Deadly lightning strike in Mexico reveals plight of poorest citizens

This article is more than 8 years old
in Mexico City

Mexico has the worst lightning death rate in the Americas. Report uncovers government’s failure to implement strategies to safeguard isolated communities

It was mid-afternoon when a huge boom of thunder startled the Ramírez family as they tended their maize crops in the tiny mountainous community of El Encinal, in Mexico’s central state of Guanajuato.

The family, four adult sisters and their five children, sought shelter from the sudden torrential downpour under a squat mesquite tree – and it was there, as they covered their heads with flimsy sheets of plastic, that they were struck by lightning.

Three of the women and four children died in the lightning strike last Friday. The other two, an eight-year-old boy and 26-year-old woman survived with burns.

Mexico has the worst lightning death rate in the Americas with an average of 220 fatalities a year. The vast majority of victims are poor small-scale farmers who have no access to safe, sturdy buildings or hard topped vehicles during a storm, and are ignorant of the dangers posed by sheltering under trees and flimsy rain shelters.

Lightning kills between 6,000 and 24,000 people worldwide each year. Multiple deaths, like the case of the Ramírez family, attract media attention but 90% of cases are single deaths which are rarely reported, making them difficult to track.

The highest death tolls occur in the poorest African and Asian countries where large sections of the population work outside as subsistence farmers, and live in simple homes which can catch fire if struck by a lightning bolt.

[What this task involves] From the article on the deadly lightning strike in Mexico, quote the passage that opens with the words "Deadly lightning strike" and closes with "struck by lightning.", word for word.

[Provided material]
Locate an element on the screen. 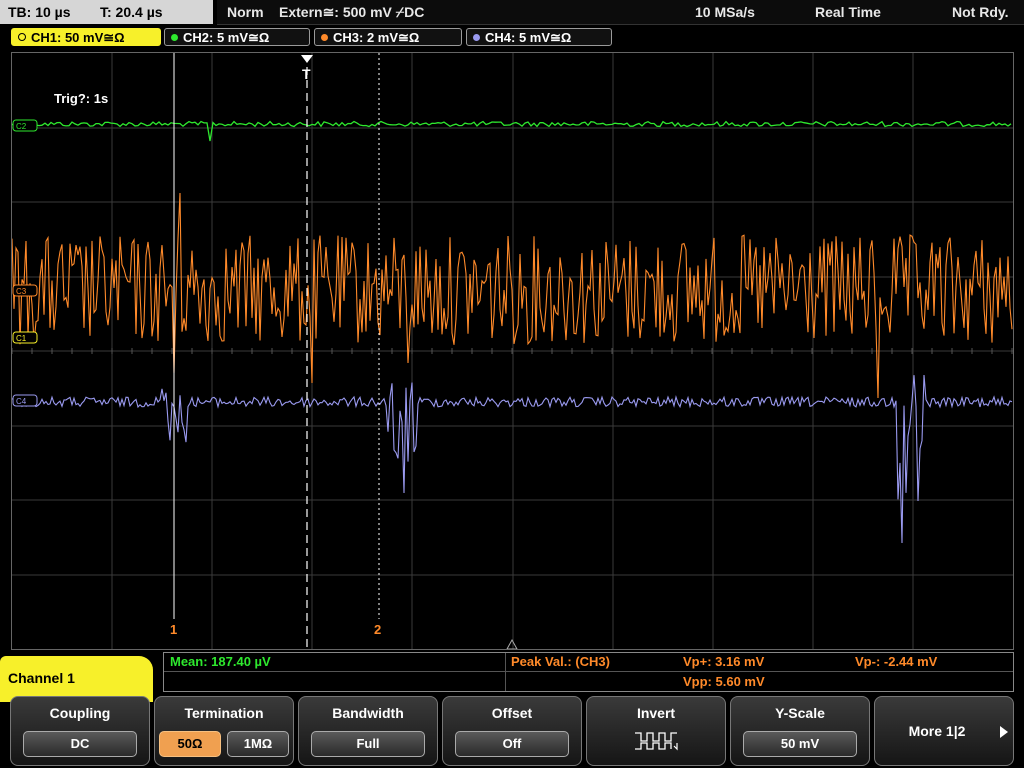 This screenshot has width=1024, height=768. coupling-title: Coupling is located at coordinates (80, 713).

[Exercise output]
Deadly lightning strike in Mexico reveals plight of poorest citizens

This article is more than 8 years old
in Mexico City

Mexico has the worst lightning death rate in the Americas. Report uncovers government’s failure to implement strategies to safeguard isolated communities

It was mid-afternoon when a huge boom of thunder startled the Ramírez family as they tended their maize crops in the tiny mountainous community of El Encinal, in Mexico’s central state of Guanajuato.

The family, four adult sisters and their five children, sought shelter from the sudden torrential downpour under a squat mesquite tree – and it was there, as they covered their heads with flimsy sheets of plastic, that they were struck by lightning.